# EXERCISE SET:
1 - Summarize the passage on STAC GeoParquet and the Fields of The World dataset in two sentences.
2 - Pick up the passage on STAC GeoParquet and the Fields of The World dataset at its last sentence and continue it.

(Beginning of PASSAGE FOR REVIEW)

You can join the initiative and share your suggestions on the GitHub discussion. More information about the suite is available here

STAC GeoParquet: Optimizing Geospatial Data for the Cloud


Image credits: INPE, Brazil

STAC GeoParquet combines the SpatioTemporal Asset Catalog (STAC) standard with Apache Parquet to optimize the storage, access, and analysis of large-scale geospatial data. STAC is widely used to catalog and organize spatial assets, making them easier to discover and retrieve. Apache Parquet, a columnar storage format designed for efficient data analytics, complements this by offering highly optimized data access capabilities, particularly suited for cloud-based data storage and processing. STAC GeoParquet stores metadata of geospatial datasets in the GeoParquet format. This not only allows for cloud-native access but also enables seamless integration with popular data analysis tools like Dask, Pandas, and Apache Spark to query and manipulate data more effectively across distributed platforms.

Learn more about this project on GitHub here and explore its integration with STAC and Apache Parquet

Upcoming Meetings

Recent Releases

The "Big" Picture


Image credits: Kerner et al. (2024)

The Fields of The World (FTW) dataset was developed to address the need for ML-ready datasets for automatic extraction of agricultural field boundaries from remotely sensed imagery. By spanning diverse agricultural landscapes globally, FTW enables country-specific evaluations for a larger set of regions than any previous dataset. Existing field segmentation models have shown good performance with datasets like PASTIS and AI4Boundaries, but their limited scope restricts application to broader landscapes. FTW, with its 70,462 labeled samples covering more than 166,000 km², surpasses previous datasets in size, diversity, and geographic representation, enabling consistent, granular evaluations and promoting transfer learning and zero-shot generalization across different regions. By providing comprehensive metadata for each sample, FTW enables flexible future applications and expansions as more global field data becomes available.  

Explore FTW’s full potential on GitHub or access the dataset via Source Cooperative.

(End of PASSAGE FOR REVIEW)
(Beginning of DATASET RECORDS)

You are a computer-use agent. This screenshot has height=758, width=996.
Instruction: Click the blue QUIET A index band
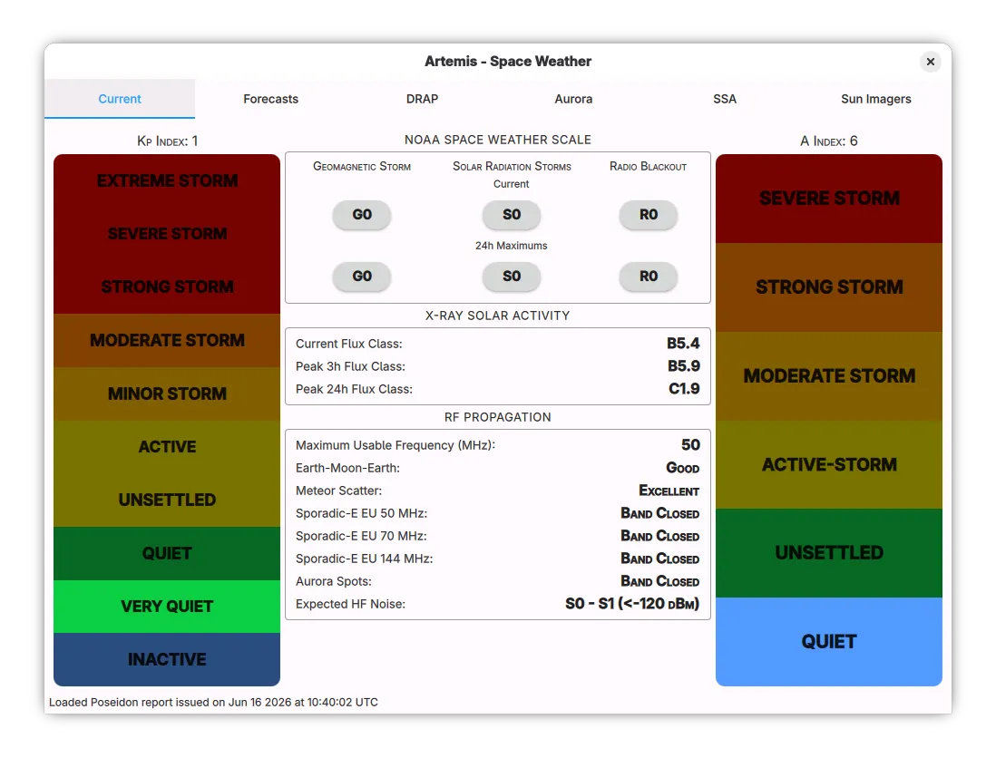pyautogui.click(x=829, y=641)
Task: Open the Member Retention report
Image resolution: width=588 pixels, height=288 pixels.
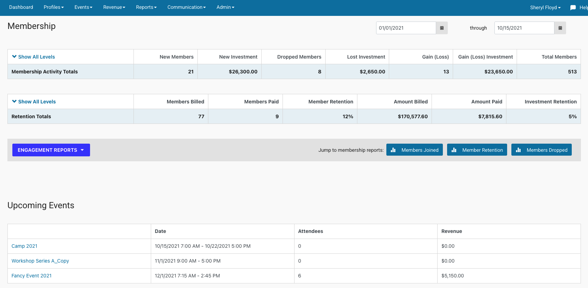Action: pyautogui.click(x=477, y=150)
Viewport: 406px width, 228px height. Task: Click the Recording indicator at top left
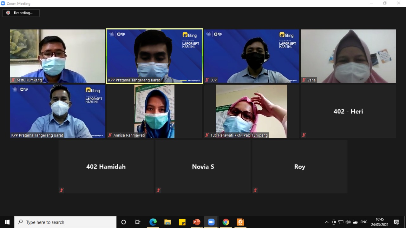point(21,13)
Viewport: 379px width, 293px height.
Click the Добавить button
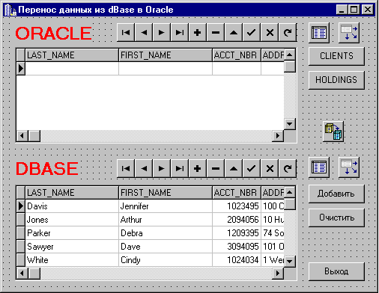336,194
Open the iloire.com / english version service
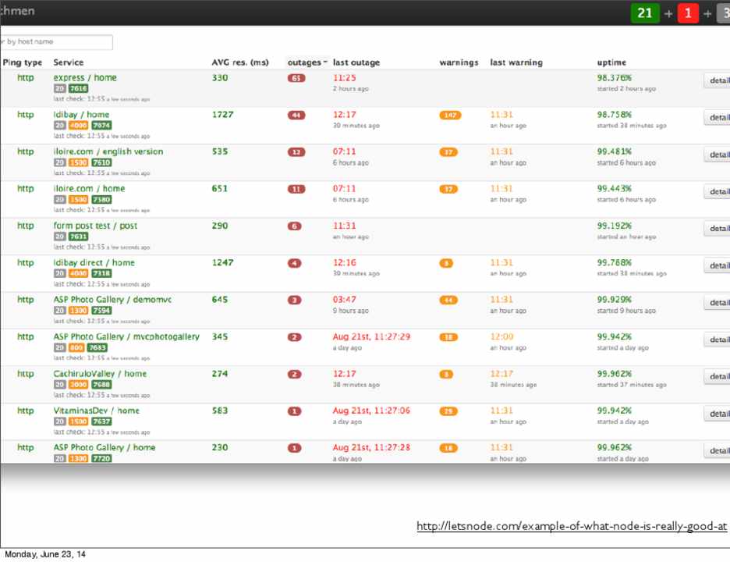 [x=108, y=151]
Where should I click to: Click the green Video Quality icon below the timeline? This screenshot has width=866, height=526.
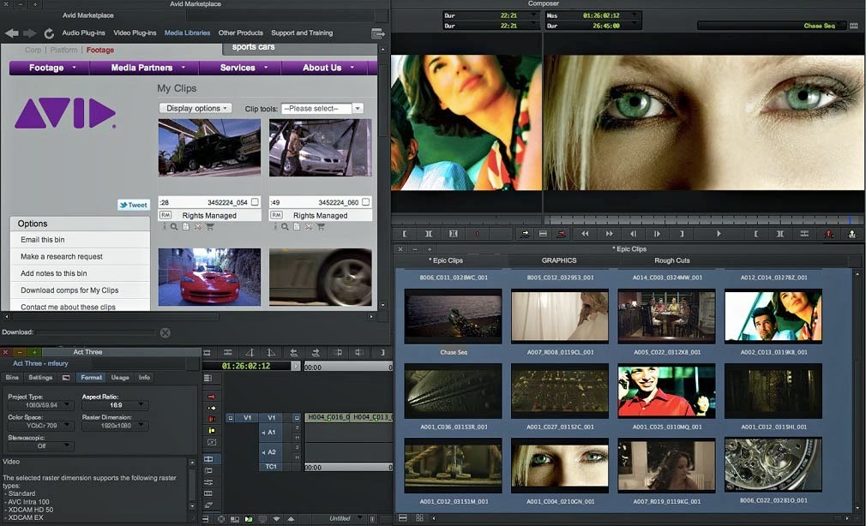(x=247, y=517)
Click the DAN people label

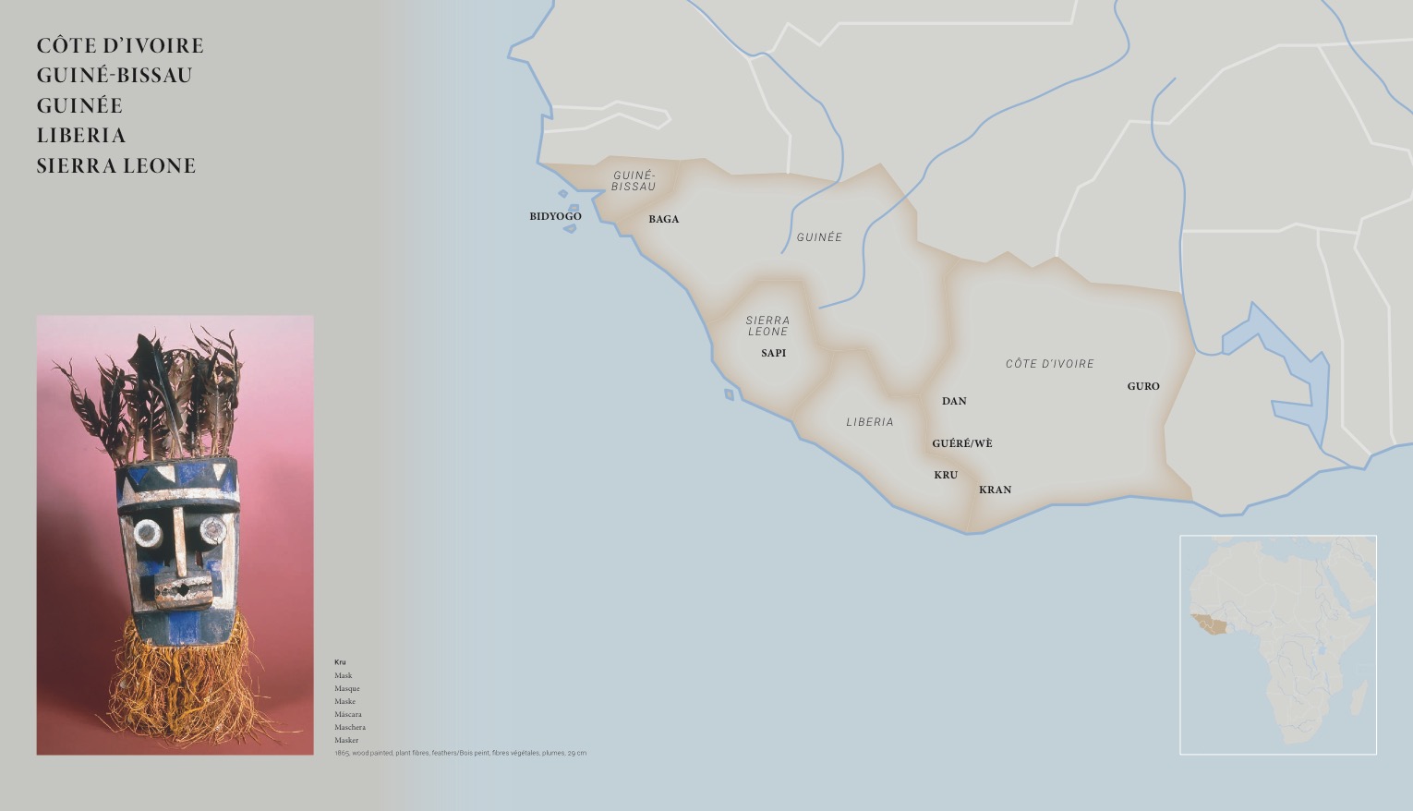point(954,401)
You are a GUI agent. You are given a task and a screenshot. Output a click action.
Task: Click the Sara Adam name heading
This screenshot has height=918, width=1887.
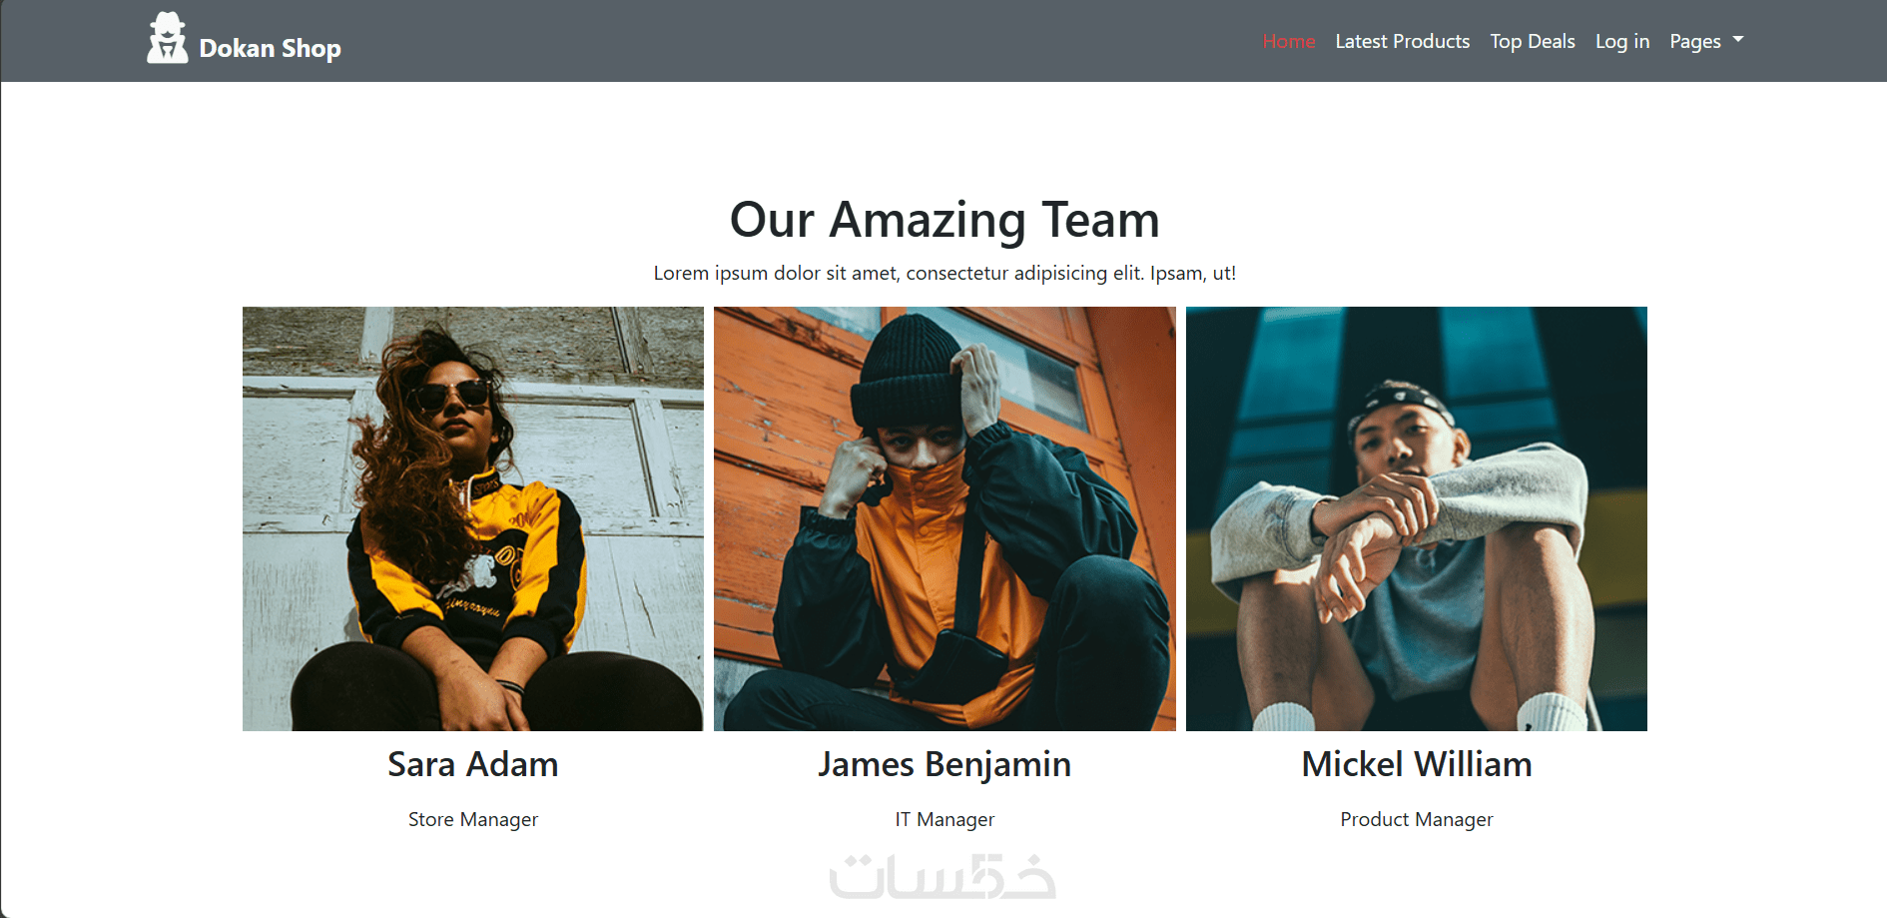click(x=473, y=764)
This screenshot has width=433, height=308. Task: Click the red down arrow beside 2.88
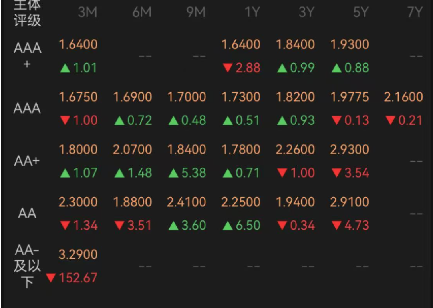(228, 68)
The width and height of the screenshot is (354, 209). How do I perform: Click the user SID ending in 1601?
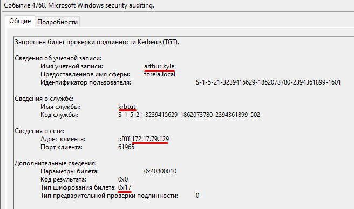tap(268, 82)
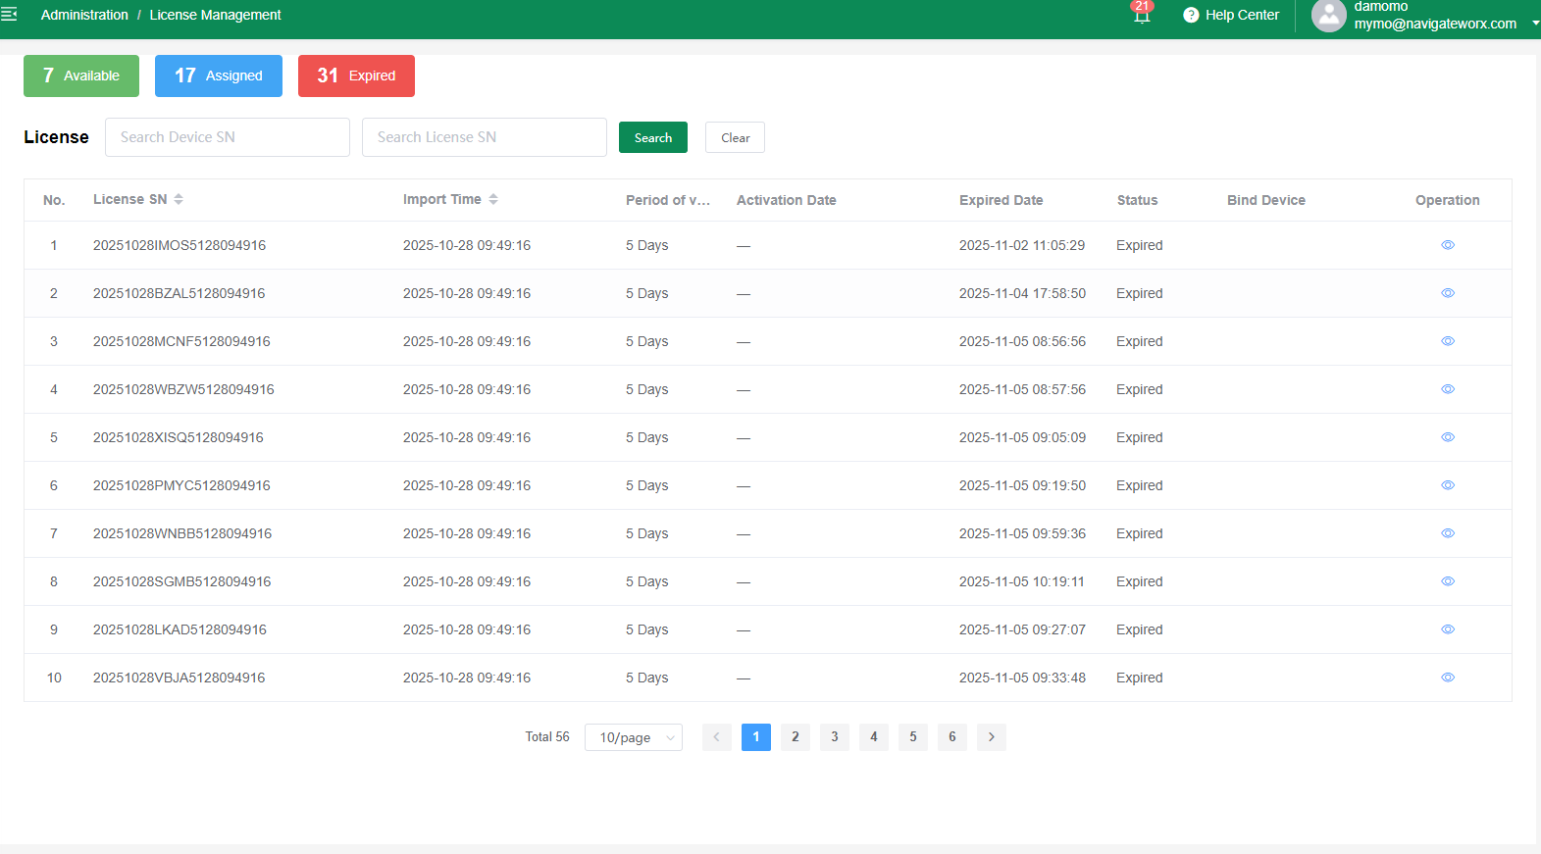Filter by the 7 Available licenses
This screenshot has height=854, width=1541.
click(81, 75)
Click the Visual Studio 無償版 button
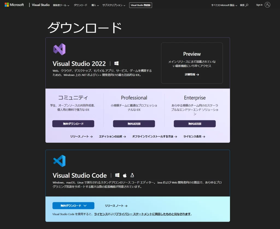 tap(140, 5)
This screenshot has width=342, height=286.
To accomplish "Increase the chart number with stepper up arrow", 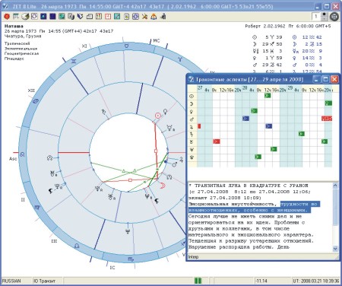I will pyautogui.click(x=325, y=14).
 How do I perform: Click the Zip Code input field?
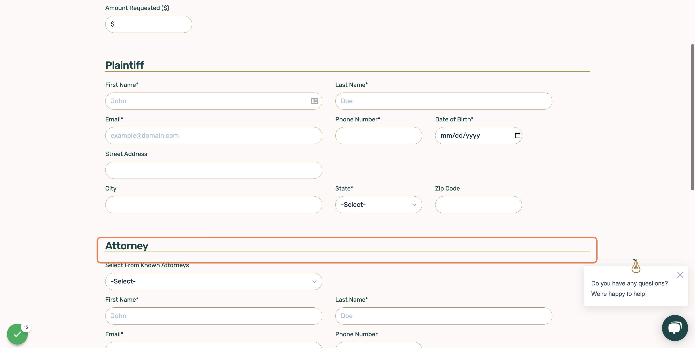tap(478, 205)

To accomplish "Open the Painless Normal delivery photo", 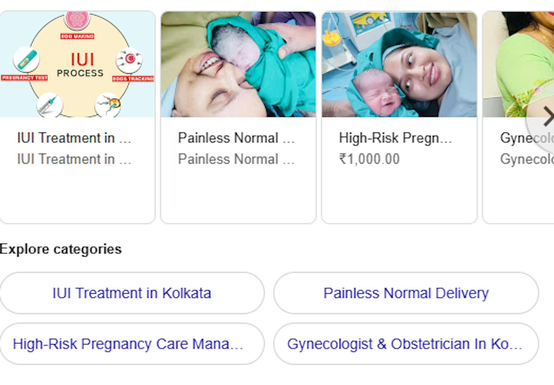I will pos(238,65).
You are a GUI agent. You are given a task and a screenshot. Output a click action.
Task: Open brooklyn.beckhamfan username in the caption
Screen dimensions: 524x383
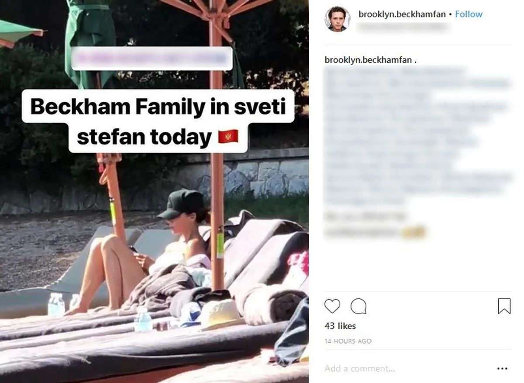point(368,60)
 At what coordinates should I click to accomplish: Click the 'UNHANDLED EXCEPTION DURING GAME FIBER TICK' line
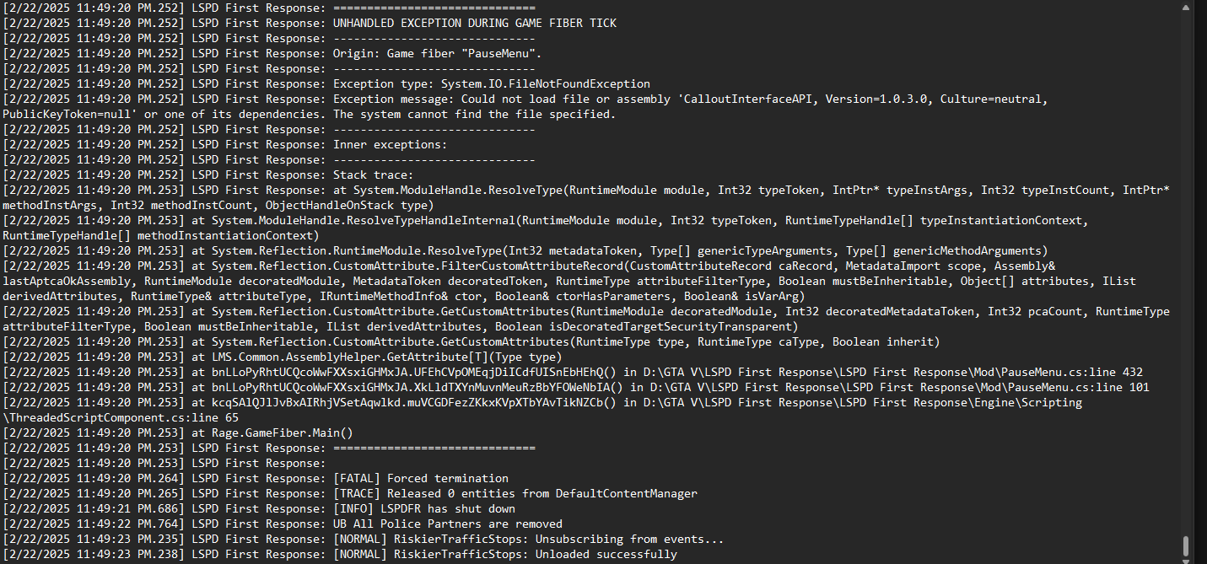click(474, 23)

(End of DATASET RECORDS)

# YOUR WRITTEN ANSWERS:
1 - STAC GeoParquet combines the SpatioTemporal Asset Catalog standard with Apache Parquet, storing geospatial dataset metadata in the GeoParquet format for cloud-native access and integration with tools like Dask, Pandas, and Apache Spark. The Fields of The World (FTW) dataset was developed to provide ML-ready data for extracting agricultural field boundaries from remotely sensed imagery, and its 70,462 labeled samples covering more than 166,000 km² surpass previous datasets in size, diversity, and geographic representation.

2 -
Kerner, H., Chaudhari, S., Ghosh, A., Robinson, C., Ahmad, A., Choi, E., Jacobs, N., Holmes, C., Mohr, M., Dodhia, R., Ferres, J. M. L., and Marcus, J. (2024) Fields of the World: A Machine Learning benchmark dataset for global agricultural field boundary segmentation. arXiv (Cornell University). doi:10.48550/arxiv.2409.16252 

CRIB News
Tools for Sustainable Research Software

One of the research topics we concentrate on at CRIB is sustaintable research software. Together with the Netherlands eScience Center, we organized a mini symposium in 2022 about the topic with a special focus on geospatial software. Recently we are working with a large number of partners in the TDCC NES project on "Best Practices for Sustainable Software". The work package we are leading aims to develop tools to enable and facilitate the best practices.

In October, during the National Open Science Festival (OSF 2024), we had the first public announcement of two such tools: MetaTemplate - a modern meta-template (i.e. template of templates) for creating research software templates, and CodeScanner - a Python package and command line tool to check code quality and conformity with research software development best practice. Currently both tools are in alpha version, so some further development is required to make them fully functional. But the first feedback we got was quite positive, as you can see in the post-it picture!

If you want to have a look at the ideas we have regarding research software templates and conformity checking tools, you can check our OSF 2024 presentation slides available on Zenodo.